The Great Dust Storm - Woody Guthrie
We couldn't cover Woody Guthrie (see previous posts) without including a song by the great man himself.
The "Dust Bowl" was a phenomenon that occurred from 1934 to 1940, severely ravaging in the mid-west US states of Oklahoma, Texas, Nebraska, Kansas, and New Mexico and others. It is now known that it was caused by a combination of drought and (then) modern farming techniques which had ploughed over the indigenous grasslands that naturally held the soil and moisture into the land. The new farming methods, accelerated by the introduction of the new widely available tractors, became popular during the 1920's when good weather meant that the mechanical ploughing of the fields was producing record yields. So this is an early example of of localised climate change due to man's science-powered over-exploitation of the land and natural resources.
The first great dust storm was on 14th April 1934, here documented in typically perfunctory fashion by Guthrie. Guthrie lived in Oklahoma at the time, and was forced, along with tens of thousands of other "Okies", to leave his family and go west to California to seek work. His songs, rooted in the country music and blues of ordinary people, are delivered so simply and honestly that they remain the most vivid testament of the dreadful hardships experienced by the men and women of Southern plains, along with the amazing photographs of Dorothea Lange and the fiction of John Steinbeck.
Dorothea Lange was a pioneering photographer who toured these areas and documented the plight of their communities and their subsequent exodus west, developing techniques of sympathetic interaction with her subject matter that informed her pictures with a raw honesty while retaining objectivity. Her work in the Dust Bowl is now recognised for its importance in the early development of photojournalism (see photo above)
Woody Guthrie and John Steinbeck became friends as a result of their shared subject matter - the plight of the migrant workers displaced by the Dust Bowl. Steinbeck's great novel "The Grapes of Wrath" won him the 1940 Pulitzer Prize for Fiction, the US's top literary award. The novel tells of the hardships experienced by one particular family, the Joads, as they head west during the Dust Bowl, having had their Oklahoma farm repossessed by the bank due to their failure to keep up with their loan repayments. Steinbeck said that if Guthrie had released his song "Do Re Mi" earlier, then he wouldn't have had to write "The Grapes of Wrath". In his turn, Guthrie recorded a song in two parts - "Tom Joad" - which recounts the novel to the tune of the traditional ditty "John Hardy"..
In 1962, Steinbeck won the Nobel Prize for literature, as did Bob Dylan, who has acknowledged Guthrie as his greatest influence, 64 years later.

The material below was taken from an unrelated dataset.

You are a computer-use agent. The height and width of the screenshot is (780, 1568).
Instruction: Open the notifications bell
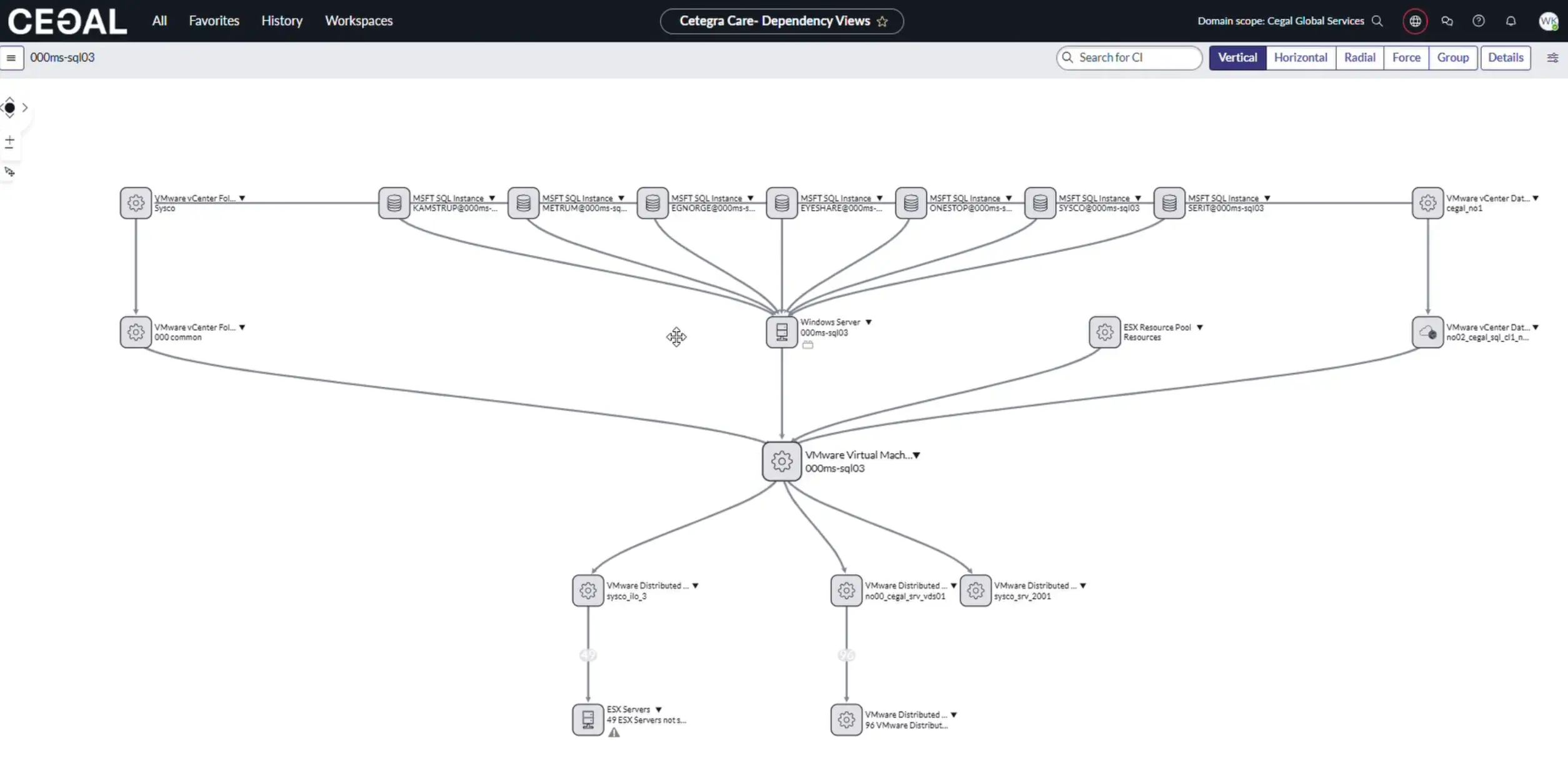pos(1510,21)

Curiously, Steinbeck's great nephew, Johnny Irion, is now married to Guthrie's granddaughter, Sarah Lee Guthrie; the pair toured and recorded as a folk-rock duo for ten years, embarking on separate solo projects in 2018 but staying together as a couple.
Woody Guthrie's words are factual, descriptive and stark, imbued with the powerful authenticity of first-hand experience:
"On the 14th day of April of 1935
There struck the worst of dust storms that ever filled the sky
You could see that dust storm comin'
The cloud looked deathlike black
And through our mighty nation it left a dreadful track
From Oklahoma City to the Arizona line
Dakota and Nebraska to the lazy Rio Grande
It fell across our city like a curtain of black rolled down
We thought it was our judgement, we thought it was our doom.....
.....We saw outside our window, where wheat fields, they had grown Was now a rippling ocean of dust the wind had blown
It covered up our fences, it covered up our barns It covered up our tractors in this wild and dusty storm We loaded our jalopies and piled our families in We rattled down that highway to never come back again."